** Opening Dataset block **

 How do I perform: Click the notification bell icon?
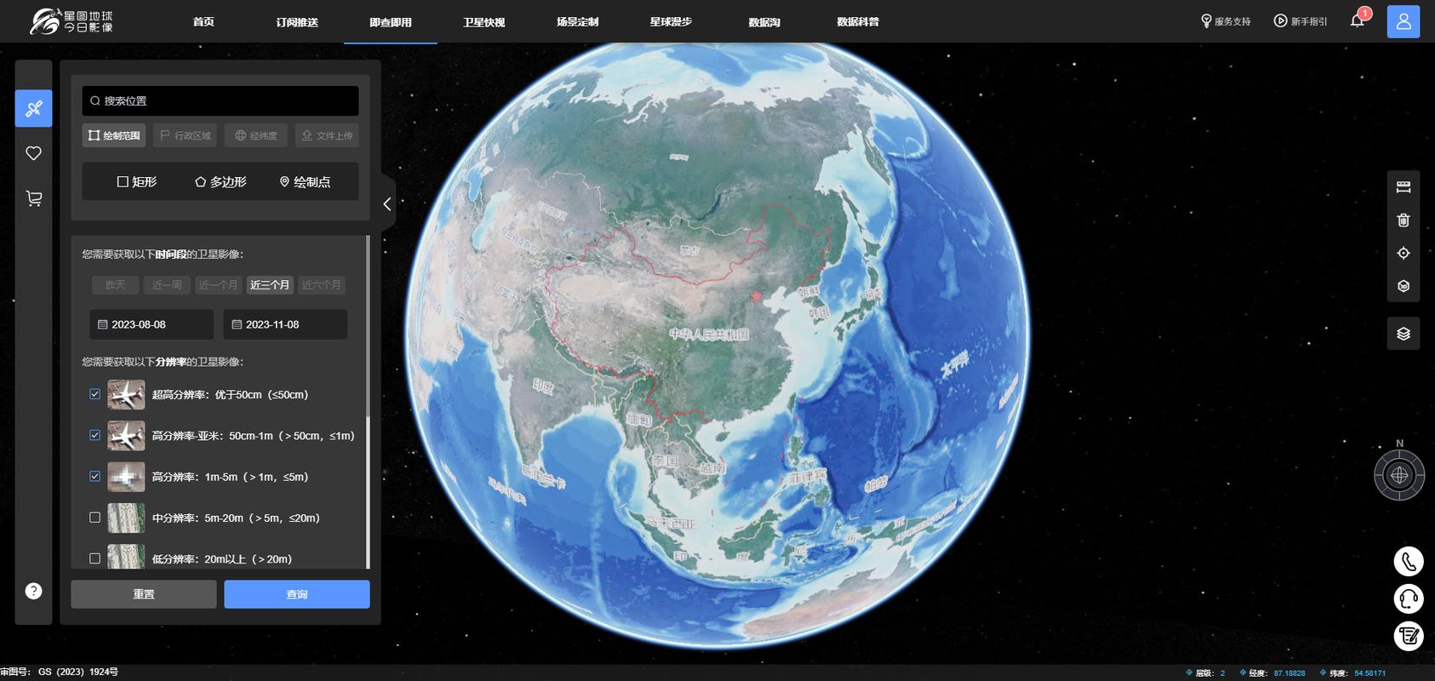tap(1357, 20)
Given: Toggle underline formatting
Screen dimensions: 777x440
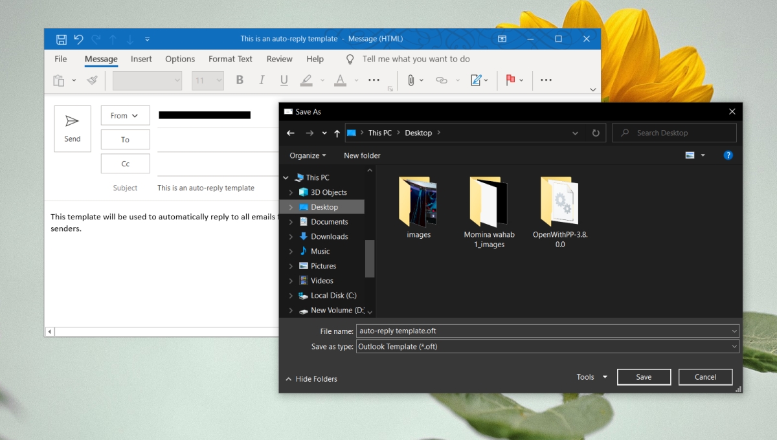Looking at the screenshot, I should (284, 80).
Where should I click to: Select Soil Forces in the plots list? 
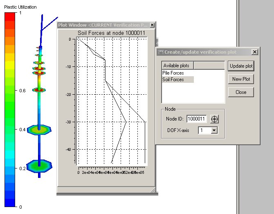[173, 80]
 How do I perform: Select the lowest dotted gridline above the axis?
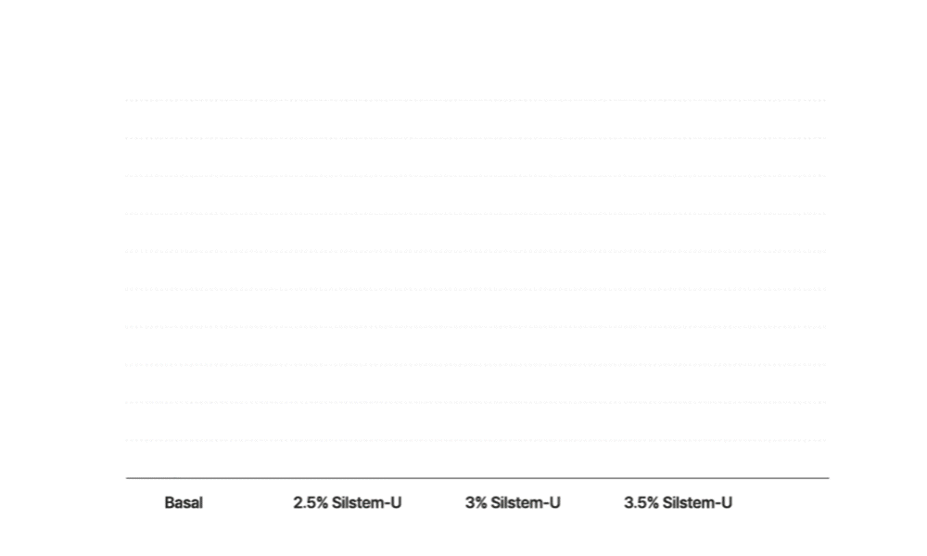click(477, 441)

** Closing Dataset block **

* _Work order_:
Every line above should be repeated exactly; pictures stay out of the copy.

* _Solution to the problem_:
 How do I perform: Click the notification bell icon?
tap(1357, 20)
Given: Toggle underline formatting
Screen dimensions: 777x440
Looking at the screenshot, I should (284, 80).
Where should I click to: Select Soil Forces in the plots list? 
[173, 80]
 How do I perform: Select the lowest dotted gridline above the axis?
click(477, 441)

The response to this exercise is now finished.